■ Available records
= = =
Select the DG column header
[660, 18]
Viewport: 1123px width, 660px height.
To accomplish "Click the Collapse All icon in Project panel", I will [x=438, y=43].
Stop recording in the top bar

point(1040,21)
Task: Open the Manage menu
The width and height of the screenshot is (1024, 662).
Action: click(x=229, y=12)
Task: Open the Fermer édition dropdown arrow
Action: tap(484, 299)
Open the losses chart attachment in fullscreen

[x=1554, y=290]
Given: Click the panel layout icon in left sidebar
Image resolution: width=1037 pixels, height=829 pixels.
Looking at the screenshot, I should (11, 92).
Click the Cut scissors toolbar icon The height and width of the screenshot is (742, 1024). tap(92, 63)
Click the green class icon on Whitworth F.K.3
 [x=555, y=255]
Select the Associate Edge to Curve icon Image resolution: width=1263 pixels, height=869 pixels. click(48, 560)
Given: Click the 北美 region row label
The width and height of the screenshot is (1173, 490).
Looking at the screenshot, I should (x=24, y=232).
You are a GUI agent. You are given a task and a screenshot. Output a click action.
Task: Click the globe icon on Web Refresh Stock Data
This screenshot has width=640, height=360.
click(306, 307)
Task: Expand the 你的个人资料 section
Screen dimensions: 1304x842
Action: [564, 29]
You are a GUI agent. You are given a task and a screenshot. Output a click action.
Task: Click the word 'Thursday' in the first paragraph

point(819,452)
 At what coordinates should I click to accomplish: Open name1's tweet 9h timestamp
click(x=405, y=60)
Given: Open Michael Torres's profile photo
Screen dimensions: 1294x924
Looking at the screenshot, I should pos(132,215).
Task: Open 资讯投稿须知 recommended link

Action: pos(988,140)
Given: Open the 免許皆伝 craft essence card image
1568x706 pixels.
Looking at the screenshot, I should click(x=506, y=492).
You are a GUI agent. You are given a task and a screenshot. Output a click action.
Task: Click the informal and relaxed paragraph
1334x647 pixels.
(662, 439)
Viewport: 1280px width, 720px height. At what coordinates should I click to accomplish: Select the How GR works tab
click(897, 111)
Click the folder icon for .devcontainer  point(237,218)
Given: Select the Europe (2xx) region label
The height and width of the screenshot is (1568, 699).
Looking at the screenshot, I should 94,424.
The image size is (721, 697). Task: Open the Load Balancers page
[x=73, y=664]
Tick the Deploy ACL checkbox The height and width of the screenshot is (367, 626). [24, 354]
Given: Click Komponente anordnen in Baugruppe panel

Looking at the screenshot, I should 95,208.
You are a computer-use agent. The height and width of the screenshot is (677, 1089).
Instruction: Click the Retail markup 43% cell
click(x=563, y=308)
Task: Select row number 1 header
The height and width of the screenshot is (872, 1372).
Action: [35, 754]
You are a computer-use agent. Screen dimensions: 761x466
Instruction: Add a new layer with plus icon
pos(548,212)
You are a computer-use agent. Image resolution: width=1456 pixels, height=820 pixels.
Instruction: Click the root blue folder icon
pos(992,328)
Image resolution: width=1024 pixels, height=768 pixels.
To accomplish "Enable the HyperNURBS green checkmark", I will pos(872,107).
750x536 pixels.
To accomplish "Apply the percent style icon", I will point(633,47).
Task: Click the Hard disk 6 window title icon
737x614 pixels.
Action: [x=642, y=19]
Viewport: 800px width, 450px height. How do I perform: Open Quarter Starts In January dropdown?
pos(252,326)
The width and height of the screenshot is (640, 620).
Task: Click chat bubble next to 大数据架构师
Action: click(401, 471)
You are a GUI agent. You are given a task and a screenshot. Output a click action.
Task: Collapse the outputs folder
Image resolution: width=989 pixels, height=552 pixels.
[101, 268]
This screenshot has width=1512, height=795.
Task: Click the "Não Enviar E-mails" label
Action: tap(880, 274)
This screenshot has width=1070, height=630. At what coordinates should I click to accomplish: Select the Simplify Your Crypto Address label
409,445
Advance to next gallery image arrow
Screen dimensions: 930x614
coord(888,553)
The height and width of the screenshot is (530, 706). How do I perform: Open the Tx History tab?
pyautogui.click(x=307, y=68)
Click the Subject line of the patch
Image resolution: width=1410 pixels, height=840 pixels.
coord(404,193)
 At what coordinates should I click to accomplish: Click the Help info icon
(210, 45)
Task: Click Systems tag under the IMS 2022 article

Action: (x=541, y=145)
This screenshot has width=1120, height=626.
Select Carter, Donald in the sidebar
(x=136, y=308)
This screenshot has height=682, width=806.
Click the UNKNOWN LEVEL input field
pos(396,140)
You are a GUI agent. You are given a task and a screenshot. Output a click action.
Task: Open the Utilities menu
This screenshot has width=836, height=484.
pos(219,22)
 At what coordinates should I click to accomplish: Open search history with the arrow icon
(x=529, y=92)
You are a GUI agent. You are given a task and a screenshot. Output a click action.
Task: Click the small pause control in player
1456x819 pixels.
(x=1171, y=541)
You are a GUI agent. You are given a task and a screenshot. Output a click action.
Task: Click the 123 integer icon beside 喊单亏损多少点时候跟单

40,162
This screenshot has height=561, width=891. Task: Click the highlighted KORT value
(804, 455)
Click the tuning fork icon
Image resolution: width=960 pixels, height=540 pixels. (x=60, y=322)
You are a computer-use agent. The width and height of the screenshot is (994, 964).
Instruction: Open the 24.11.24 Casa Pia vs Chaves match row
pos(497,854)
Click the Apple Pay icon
= = =
■ What is expected
For each line of the entries that contains the word "Collapse", make a copy.

■ Response area
To accomplish "Click the Collapse All icon in Project panel", I will [x=438, y=43].
Task: Collapse the outputs folder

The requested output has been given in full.